In effect, he was arguing that the design of the integrated force needed to built around training of the soldiers, sailors and air men to be able to deal with disruptive change and combat learning on the fly in very dynamic combat situations.
His core sense of joint force design from the Army’s perspective was to deliver a set of outcomes for the ground maneuver forces.
These key outcomes were summarized in the following slide:
Slide from presentation by BG Wainwright, Williams Foundation, April 11, 2017
Obviously, this is a very challenging set of outcomes to achieve.
But without setting out these targets, the point of joint force design would simply be lost and become a powerpoint bureaucratic exercise.
And for this senior officer, force design is not a word game; it is about ensuring the safety, survival and combat effectiveness of the Australian Defence Force.
And without integrated force design these objectives will be sub-optimized.
Put bluntly, if you do not design a force with joint effect as a key objective, you are putting your people at unnecessary risk and you will not train your people for success in the evolving 21st century context of combat operations.
BG Wainwright concluded his presentation with the following key points which provide an important reality check on force structure design for 21st century combat forces.
A future force design that has become obsessively reliant on an assumption of ‘seamless integration’ and ‘decision superiority’ fed by vast quantities of fused data and enabled by reach back and just in time sustainment – leaves itself vulnerable to isolation, its responses incoherent and its forces prey to operational shock – and worse defeat in detail.
For the future junior commanders and their young men and women we simply cannot afford to allow this thinking to consume common sense – thinking that is at odds with war’s enduring nature.
We must be wary of an over reliance on exquisite strategic command, control and communications infrastructure – can we really assure access?
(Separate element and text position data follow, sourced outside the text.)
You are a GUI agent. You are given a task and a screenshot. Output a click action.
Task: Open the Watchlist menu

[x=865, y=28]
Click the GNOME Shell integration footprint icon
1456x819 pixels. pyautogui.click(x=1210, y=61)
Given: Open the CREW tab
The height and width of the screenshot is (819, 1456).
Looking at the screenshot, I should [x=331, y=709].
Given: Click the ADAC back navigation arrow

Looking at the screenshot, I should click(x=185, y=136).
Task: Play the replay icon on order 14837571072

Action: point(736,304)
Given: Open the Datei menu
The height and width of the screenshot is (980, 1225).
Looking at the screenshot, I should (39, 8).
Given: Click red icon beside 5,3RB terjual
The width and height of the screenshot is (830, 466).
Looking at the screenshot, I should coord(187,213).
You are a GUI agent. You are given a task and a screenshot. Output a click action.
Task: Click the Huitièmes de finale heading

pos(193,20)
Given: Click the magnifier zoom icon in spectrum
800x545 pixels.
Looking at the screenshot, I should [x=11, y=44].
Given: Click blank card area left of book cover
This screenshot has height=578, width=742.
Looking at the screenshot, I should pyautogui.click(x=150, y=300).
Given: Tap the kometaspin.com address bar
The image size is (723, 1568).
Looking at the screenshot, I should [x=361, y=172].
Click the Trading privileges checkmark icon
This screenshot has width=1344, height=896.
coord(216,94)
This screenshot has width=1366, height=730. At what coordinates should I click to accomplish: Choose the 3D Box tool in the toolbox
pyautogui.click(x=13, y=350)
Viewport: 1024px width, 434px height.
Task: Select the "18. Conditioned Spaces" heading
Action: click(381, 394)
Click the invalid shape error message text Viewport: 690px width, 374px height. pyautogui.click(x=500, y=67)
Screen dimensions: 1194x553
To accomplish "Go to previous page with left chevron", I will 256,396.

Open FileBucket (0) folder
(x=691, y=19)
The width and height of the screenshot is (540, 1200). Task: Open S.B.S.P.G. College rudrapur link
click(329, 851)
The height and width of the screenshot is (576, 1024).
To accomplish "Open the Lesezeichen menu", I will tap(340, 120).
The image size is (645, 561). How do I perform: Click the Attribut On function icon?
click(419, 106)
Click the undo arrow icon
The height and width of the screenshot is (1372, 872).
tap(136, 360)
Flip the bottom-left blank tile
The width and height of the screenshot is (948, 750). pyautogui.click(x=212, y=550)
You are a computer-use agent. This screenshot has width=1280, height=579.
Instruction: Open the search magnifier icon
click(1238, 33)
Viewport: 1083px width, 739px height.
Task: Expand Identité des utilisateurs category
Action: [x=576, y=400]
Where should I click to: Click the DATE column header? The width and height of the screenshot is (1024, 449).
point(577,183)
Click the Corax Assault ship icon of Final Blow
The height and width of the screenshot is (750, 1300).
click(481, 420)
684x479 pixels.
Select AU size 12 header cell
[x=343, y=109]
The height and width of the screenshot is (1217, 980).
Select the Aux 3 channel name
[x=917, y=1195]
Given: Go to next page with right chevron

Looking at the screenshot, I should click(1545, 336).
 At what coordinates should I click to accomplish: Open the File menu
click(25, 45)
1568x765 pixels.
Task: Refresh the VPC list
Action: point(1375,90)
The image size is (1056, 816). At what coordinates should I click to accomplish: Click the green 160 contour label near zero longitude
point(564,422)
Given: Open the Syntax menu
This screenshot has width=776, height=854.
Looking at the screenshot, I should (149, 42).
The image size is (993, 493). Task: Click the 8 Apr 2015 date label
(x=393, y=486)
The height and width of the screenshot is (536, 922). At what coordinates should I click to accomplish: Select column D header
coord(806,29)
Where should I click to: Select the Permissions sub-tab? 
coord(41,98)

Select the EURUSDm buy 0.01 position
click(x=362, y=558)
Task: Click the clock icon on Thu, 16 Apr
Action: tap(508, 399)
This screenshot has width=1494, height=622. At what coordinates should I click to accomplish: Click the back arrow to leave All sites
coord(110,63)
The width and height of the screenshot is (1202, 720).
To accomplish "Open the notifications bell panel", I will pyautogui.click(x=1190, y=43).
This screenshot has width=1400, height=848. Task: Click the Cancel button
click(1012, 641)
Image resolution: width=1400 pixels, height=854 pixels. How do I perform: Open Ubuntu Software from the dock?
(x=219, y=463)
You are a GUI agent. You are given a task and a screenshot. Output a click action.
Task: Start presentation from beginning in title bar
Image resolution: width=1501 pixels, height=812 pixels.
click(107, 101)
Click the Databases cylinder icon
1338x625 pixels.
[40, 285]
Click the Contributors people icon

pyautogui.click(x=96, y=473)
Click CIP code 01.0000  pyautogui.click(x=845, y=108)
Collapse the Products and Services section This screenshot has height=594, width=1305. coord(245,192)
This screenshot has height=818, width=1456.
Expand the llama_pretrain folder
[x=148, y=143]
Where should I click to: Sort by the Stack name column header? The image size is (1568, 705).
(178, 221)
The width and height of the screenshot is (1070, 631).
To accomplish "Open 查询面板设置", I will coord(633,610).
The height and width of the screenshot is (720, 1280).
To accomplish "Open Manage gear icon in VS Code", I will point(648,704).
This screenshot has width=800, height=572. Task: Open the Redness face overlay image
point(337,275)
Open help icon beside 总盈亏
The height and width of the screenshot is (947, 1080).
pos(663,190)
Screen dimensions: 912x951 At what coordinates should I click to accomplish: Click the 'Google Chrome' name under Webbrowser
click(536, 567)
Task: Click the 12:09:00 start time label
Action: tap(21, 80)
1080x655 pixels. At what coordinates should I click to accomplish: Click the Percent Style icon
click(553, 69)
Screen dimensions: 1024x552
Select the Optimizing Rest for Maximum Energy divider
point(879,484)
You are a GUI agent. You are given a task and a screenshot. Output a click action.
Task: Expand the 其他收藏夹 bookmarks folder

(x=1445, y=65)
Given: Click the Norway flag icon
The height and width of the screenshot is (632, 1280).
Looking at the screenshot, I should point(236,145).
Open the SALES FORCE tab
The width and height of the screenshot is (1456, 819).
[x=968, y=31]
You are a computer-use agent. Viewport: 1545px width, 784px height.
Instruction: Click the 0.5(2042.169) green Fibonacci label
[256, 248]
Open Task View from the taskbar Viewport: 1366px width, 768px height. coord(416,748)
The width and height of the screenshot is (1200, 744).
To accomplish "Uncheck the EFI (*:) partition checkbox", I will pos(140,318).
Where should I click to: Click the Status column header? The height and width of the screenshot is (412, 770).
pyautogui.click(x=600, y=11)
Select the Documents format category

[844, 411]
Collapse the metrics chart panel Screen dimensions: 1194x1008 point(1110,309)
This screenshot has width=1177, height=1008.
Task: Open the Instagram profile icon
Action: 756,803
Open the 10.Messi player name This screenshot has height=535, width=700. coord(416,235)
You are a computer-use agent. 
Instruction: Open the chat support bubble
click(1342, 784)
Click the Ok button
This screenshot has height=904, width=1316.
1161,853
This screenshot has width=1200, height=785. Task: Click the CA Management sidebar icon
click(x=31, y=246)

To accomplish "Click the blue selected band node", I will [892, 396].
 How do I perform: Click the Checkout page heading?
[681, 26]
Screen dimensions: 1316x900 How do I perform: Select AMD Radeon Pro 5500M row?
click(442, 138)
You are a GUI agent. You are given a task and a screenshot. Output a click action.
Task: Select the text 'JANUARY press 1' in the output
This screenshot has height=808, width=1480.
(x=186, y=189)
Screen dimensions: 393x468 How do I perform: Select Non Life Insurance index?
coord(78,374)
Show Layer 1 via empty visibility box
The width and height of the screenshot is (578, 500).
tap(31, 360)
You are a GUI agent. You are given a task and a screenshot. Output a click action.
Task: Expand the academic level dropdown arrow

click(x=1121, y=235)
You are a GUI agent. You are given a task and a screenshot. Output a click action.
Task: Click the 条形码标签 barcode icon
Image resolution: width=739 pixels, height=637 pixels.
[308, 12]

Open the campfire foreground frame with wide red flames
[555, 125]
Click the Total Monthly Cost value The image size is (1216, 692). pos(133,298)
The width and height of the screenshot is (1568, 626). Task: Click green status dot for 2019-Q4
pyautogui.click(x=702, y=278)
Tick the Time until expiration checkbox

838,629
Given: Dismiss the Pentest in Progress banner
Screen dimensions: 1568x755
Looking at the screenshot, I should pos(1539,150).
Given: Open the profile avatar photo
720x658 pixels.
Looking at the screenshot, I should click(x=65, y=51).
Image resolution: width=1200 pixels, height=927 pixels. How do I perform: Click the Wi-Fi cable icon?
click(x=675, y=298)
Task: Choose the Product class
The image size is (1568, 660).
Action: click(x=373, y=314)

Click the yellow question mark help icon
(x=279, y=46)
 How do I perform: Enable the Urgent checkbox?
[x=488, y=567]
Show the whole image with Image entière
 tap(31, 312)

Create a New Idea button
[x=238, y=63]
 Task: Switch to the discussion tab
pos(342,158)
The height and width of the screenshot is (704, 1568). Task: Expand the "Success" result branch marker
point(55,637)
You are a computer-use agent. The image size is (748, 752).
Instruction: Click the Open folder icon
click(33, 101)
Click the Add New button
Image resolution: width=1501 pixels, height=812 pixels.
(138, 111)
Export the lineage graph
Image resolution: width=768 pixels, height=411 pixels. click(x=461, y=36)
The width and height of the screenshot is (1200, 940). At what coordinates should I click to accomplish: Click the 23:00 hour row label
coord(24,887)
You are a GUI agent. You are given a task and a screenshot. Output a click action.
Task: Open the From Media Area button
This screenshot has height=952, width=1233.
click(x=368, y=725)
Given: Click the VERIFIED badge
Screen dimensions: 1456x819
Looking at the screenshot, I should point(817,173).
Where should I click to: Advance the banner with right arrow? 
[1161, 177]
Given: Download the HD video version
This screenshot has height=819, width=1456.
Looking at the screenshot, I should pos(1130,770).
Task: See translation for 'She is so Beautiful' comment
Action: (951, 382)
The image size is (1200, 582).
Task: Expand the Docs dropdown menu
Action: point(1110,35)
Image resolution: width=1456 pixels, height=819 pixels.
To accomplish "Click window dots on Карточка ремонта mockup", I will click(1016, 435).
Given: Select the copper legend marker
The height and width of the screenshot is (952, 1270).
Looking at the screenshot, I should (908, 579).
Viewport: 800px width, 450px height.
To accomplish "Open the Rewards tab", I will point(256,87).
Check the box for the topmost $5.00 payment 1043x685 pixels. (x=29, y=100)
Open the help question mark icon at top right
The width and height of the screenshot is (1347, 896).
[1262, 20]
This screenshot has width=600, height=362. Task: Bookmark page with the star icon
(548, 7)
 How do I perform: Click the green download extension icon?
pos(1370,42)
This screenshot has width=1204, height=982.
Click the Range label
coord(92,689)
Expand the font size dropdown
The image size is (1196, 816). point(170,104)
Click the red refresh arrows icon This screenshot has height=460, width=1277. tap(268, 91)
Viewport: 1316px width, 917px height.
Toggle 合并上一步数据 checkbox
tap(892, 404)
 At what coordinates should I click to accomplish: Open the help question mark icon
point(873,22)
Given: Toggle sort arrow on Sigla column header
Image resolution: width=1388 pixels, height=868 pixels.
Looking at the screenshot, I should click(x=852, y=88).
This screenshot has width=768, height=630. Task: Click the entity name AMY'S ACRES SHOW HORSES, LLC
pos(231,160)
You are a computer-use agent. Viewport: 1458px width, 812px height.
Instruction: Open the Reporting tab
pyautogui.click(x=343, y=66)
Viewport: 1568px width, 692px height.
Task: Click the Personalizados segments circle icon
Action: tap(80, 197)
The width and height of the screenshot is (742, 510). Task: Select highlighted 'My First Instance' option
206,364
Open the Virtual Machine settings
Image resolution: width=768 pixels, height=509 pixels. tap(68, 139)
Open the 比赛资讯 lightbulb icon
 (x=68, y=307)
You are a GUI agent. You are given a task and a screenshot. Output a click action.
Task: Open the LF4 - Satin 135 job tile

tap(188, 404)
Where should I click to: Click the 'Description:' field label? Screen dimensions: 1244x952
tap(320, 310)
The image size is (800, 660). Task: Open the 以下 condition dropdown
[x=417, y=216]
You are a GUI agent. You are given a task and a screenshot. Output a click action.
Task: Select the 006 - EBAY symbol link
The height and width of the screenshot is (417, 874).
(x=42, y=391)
Can we guarantee trusted data free from manipulation? What will be the real costs and vulnerabilities of degraded networks through to simultaneously contested domains.
Which leads me to a fundamental design characteristic, not simply for future land forces – but for the joint force as a whole – the master principle of resilience, or further what scholar Nassim Nicholas Taleb would describe as Anti-Fragility – the capacity to thrive in uncertainty and chaos – indeed not just survive, but to flourish.
Resilience in a system will mean different things to different partners within a joint force, but will serve us well as a principle for the design of an integrated Objective Force that is preparing for a future of contested domains and degraded networks – and for the tactical commanders and their soldiers in harm’s way it is the minimum of what they will expect the Objective Force to be capable of delivering.
This begs the question for this forum – as we seek to design a fully integrated joint force, capable of effective interoperability – how do we build, from first principles – our network interconnections to be as resilient and adaptive as possible? We simply cannot afford to find the connections between our sensors and weapons severed, or our networks compromised. Force design is not simply a method to best focus investment, or prevent expensive after market integration efforts – it serves as the key to building a truly Joint Force by Design.